Structural biology is a branch of molecular biology, biochemistry and biophysics that relates to understanding the structure of macromolecules. In the past, X-ray crystallography was the technique used to produce high-resolution 3D models of macromolecules, but more recently with the technical advances of cryo-TEM the field of single particle analysis (SPA) is now at the forefront of structural biology. This term “particle” is used to refer to the individual biological macromolecules or complexes. Determining structures at 3Å resolution is now almost routine but an increasing number of structures of 2Å or better are reported.

The iterative improvement in electron microscopes and detectors plus more powerful computational tools has led to what has been called the “Resolution Revolution”. In 2017 the Nobel Prize for Chemistry was awarded to Jacques Dubochet, Joachim Frank and Richard Henderson for “Developing cryo-electron microscopy for the high-resolution structure determination of biomolecules in solution.

Basically, the purified macromolecules are frozen in a thin layer of vitreous ice and then observed in a cryo-TEM. Images of tens of thousands of particles are taken at very low electron dose. The rationale behind this approach is that the particles will lie in different orientations within the vitreous ice. These different orientations will lead to many different shapes being captured on the TEM image as the beam passes through the sample. Via computational analysis, these multiple images are reconstructed into the high-resolution 3D maps of the particle in question.
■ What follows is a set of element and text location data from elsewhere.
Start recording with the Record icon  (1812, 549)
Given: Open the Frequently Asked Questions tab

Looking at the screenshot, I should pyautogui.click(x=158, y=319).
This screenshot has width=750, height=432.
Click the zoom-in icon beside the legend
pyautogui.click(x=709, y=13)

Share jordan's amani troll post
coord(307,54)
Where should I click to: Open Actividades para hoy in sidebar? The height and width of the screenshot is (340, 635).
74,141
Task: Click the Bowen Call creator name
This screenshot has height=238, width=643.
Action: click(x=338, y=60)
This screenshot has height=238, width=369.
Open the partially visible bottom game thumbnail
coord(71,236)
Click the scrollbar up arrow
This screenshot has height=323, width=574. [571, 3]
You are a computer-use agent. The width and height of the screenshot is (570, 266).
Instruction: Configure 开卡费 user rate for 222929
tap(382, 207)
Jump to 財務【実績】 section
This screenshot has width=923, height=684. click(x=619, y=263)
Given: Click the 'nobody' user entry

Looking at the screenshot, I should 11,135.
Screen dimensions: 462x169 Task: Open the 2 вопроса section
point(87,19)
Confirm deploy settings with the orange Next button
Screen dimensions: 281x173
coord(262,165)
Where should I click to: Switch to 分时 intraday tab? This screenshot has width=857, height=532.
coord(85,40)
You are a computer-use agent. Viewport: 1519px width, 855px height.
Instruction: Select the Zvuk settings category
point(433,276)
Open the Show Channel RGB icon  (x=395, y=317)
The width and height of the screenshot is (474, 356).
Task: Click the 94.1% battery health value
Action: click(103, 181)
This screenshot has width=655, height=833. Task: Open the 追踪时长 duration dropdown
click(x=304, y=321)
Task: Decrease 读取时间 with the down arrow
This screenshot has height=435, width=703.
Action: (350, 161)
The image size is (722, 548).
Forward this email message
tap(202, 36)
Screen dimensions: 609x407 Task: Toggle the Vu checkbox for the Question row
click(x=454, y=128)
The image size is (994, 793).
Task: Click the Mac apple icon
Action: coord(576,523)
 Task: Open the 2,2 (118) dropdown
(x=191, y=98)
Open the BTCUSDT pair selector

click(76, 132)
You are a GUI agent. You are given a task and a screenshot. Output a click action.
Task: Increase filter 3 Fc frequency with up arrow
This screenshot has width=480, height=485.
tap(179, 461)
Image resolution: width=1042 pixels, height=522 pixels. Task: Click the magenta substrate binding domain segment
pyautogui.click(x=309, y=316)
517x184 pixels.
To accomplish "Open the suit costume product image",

Rotate the shape to see how the projection changes when illuminated from above. This illustrates how the orientation affects the shape of the particles in the TEM image. Interactive courtesy of Martyn Cook.

Workflow for single particle analysis

Even using ideal imaging parameters, individual electron microscope images do not contain sufficient information to provide an atomic description. To limit radiation damage to the sample the images are collected at low electron doses which are inherently noisy. To work around this, many images are collected and averaged. If identical noisy images can be grouped and averaged, the high-resolution signal in the images adds coherently, while noise is gradually averaged out.

Cryo-EM images of GroEL particles. A. Raw image captured without the use of an energy filter showing how much noise is in the image and how difficult it is to see the actual particles. This is averaged and motion corrected from the original movie. B. A low pass filter has been used on the image in A. to show the particles. Images courtesy of Nick Ariotti, UNSW.

The detail in an image obtained in cryo-TEM is low and the noise is high. By averaging many similar images together the signal is increased and the noise reduced as can be seen here by averaging together 10, 50, 100, 200, 400, 800, 1600 and 3200 images of different particles. Images courtesy of Hari Venugopal, Monash University.

The word ‘resolution’ in cryo-EM refers to how trustworthy various features are in the 3D reconstruction map of the macromolecule, based on the ratio of signal intensity to noise intensity at a particular position.

SPA is based on several initial assumptions.

1. All particles in the specimen have identical structure
2. All particles undergo 3D rigid body transformations (rotations, translations)
3. Particle images are interpreted as the projection of the common structure plus noise.

Structure of apoferritin solved using single particle analysis. Image courtesy of Nick Ariotti, University of New South Wales.